# 提供テキスト

*****

今回は広くて浅いテーマである「賃貸VS持ち家」の議論について考えてみます。いろいろなところですでに議論されていますし、ちゃんとした知識のある人であれば、結論も明らかなのですが、どういうポイントに着目すべきなのか改めて考えてみたいと思います。
目次
”賃貸VS持ち家”議論について考える
まぁ、あまり結論を急ぐものではないですが、「賃貸と持ち家のどちらがお得か」という議論の結論は明らかに・・・
「ケース・バイ・ケース」
であることは確かかと思います。その人の置かれている環境や地域によって、どういった物件が望ましいのか、変わることになりますし、そもそもどういうライフプランが予想されるのかによっても、結論は左右されると言えます。
ただ、ある一定の仮定を置くことで、相対的にどちらの方がお得、と言うことは可能です。なので、いくつか賃貸と持ち家の特徴を確認しつつ、賃貸派、持ち家派のそれぞれに潜むメリット、デメリットを考えることとしましょう。
賃貸の特徴
賃貸は、生まれてからずっと「実家暮らし」の人を除けば、多くの人が利用したことがある居住方法ではないでしょうか。簡単ではありますが、以下に賃貸で家を借りて住むことの特徴を列挙しました。
- ずっと家賃を支払わなければならない
- 更新月を除けば家賃の支払いのみであるためキャッシュフローは安定的
- 引越がとにかく容易
- 住みたいところ、住みたい時期を選んで住むことができる
- 住み替える度に敷金、礼金、仲介手数料がかかる
やはり賃貸のいいところはお手軽に好きな街に住める、ということじゃないでしょうか。家賃が高いか安いかの問題はありますが、住もうと思えば青山・赤坂・麻布と呼ばれる高級住宅エリアに住むことだってできますし、六本木ヒルズに住むことだってできます。

*****

# 提供エントリ
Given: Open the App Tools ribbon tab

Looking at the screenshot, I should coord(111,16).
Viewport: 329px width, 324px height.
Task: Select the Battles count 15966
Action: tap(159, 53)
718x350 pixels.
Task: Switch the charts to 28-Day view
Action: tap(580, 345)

*****

# 指示
- a) 賃貸と持ち家を比べた文章から、「であることは確かかと思います」で始まり「トを考えることとしましょう。」で終わる部分を、一字も変えずにもう一度書き出してください。
- b) 賃貸と持ち家を比べた文章の続きを、最後の文の次から書いてください。

# 解答例
- a)
であることは確かかと思います。その人の置かれている環境や地域によって、どういった物件が望ましいのか、変わることになりますし、そもそもどういうライフプランが予想されるのかによっても、結論は左右されると言えます。
ただ、ある一定の仮定を置くことで、相対的にどちらの方がお得、と言うことは可能です。なので、いくつか賃貸と持ち家の特徴を確認しつつ、賃貸派、持ち家派のそれぞれに潜むメリット、デメリットを考えることとしましょう。

- b)
持ち家の特徴
”持ち家の購入”、それはすなわち”憧れのマイホーム”を手に入れるということ・・・と、昔は言われてましたが、今の世の中だいぶ状況は様変わりしているような気がします。必ずしもマイホームが必要かという議論は少なからずあり、あくまで一種のステータス的資産という印象も最近では出てきています。
持ち家の特徴を表すと、以下のようなものが挙げられます。
- 持ち家は最終的に資産となる(ただし価格変動リスクを受ける)
- 自宅購入時は不動産価格の数%にあたる諸経費がかかる
- 頭金の金額次第で月々のキャッシュフローを調整可能
- リフォームで自分好みに内装を変更可能
- 賃貸や売却をすることも可能
- 住宅ローン以外にランニングコスト(固定資産税等)が必要
やはり最終的に自分の資産となる点は非常に強いメリットではないでしょうか。戸建てとマンションでも特徴はかなり異なるので、一色淡にして記載するのはやや難しいところなのですが、基本的には同じメリットを持っています。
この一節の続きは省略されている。